A Miss Universe Uberlândia 2025, Sara Monteiro, de 36 anos, foi presa na manhã de quarta-feira (15), em São Paulo, durante a Operação Luxury, da Polícia Federal, em conjunto com a Força Integrada de Combate ao Crime Organizado (Ficco).

A ação investiga uma organização suspeita de atuar no tráfico interestadual de drogas e na lavagem de dinheiro, com atuação em Minas Gerais, São Paulo e Mato Grosso do Sul. Até agora, mais de 20 pessoas foram presas, além da apreensão de veículos de luxo e bloqueio de bens.
Segundo a PF, Sara é apontada como integrante do núcleo financeiro do grupo. Ela é suspeita de participar da movimentação e ocultação de recursos provenientes do tráfico, além de ter sido beneficiária desses valores. A influenciadora não é investigada como líder da organização.

As investigações também indicam que ela tem ligação com um dos principais alvos da operação, considerado chefe do esquema e atualmente foragido.
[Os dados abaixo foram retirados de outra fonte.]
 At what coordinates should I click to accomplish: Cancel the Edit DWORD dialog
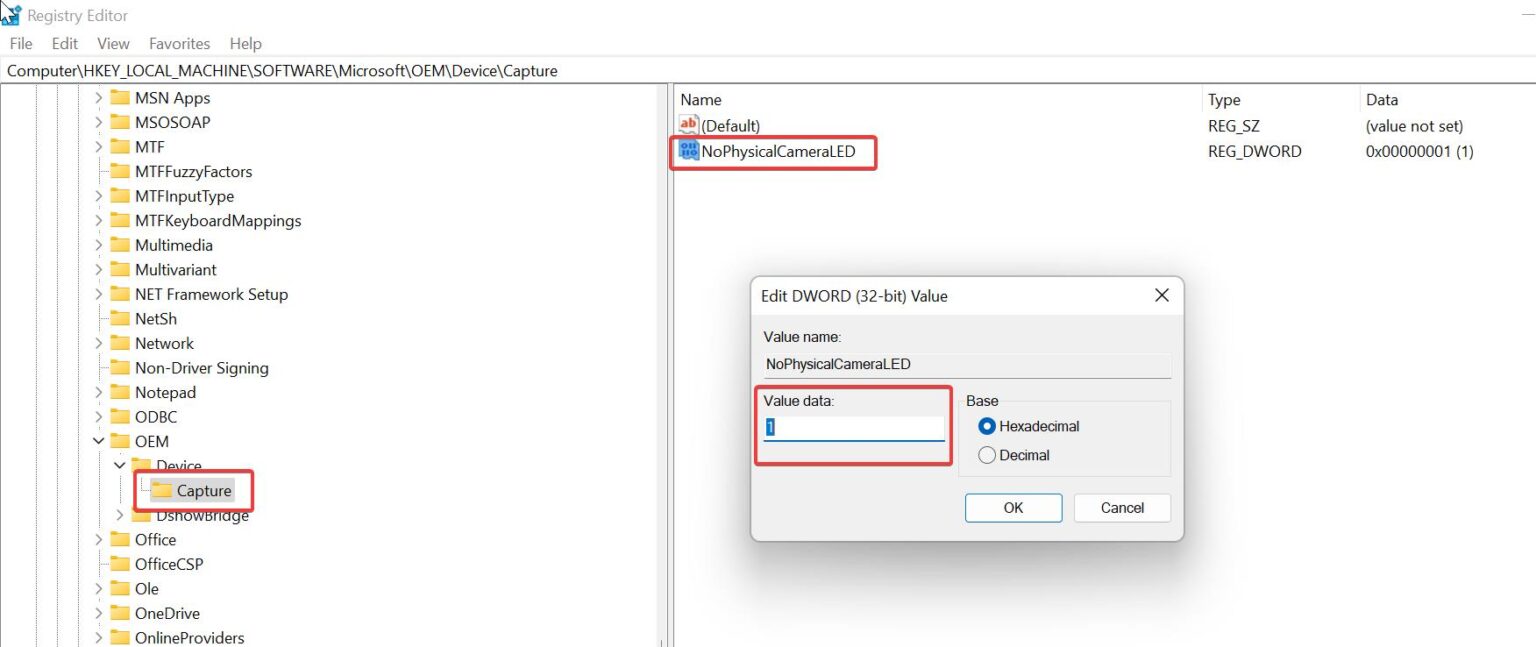click(1121, 508)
Ele seria responsável pela negociação com fornecedores, logística do transporte de drogas e controle financeiro da estrutura.
De acordo com a polícia, o grupo utilizava rotas interestaduais, veículos clonados e outros mecanismos para transportar entorpecentes. Ao longo da investigação, toneladas de drogas foram apreendidas.
Nas redes sociais, Sara Monteiro exibia uma rotina de luxo, com viagens internacionais, eventos e bens de alto padrão. Para os investigadores, o estilo de vida é incompatível com a renda declarada e pode estar relacionado à lavagem de dinheiro.

Ela também se apresentava como empresária, com atuação nas áreas de estética e moda. Antes da prisão, morava em um condomínio de alto padrão em Uberlândia, onde houve cumprimento de mandados.
Em 2025, Sara chegou a receber o título de cidadã honorária de Uberlândia. Após o caso, o autor da homenagem informou que pretende pedir a revogação.

Durante a operação, foram apreendidos celulares e um notebook da investigada. O material será analisado para aprofundar as apurações. Sara Monteiro pode responder por tráfico de drogas, lavagem de dinheiro e participação em organização criminosa. O caso segue em investigação.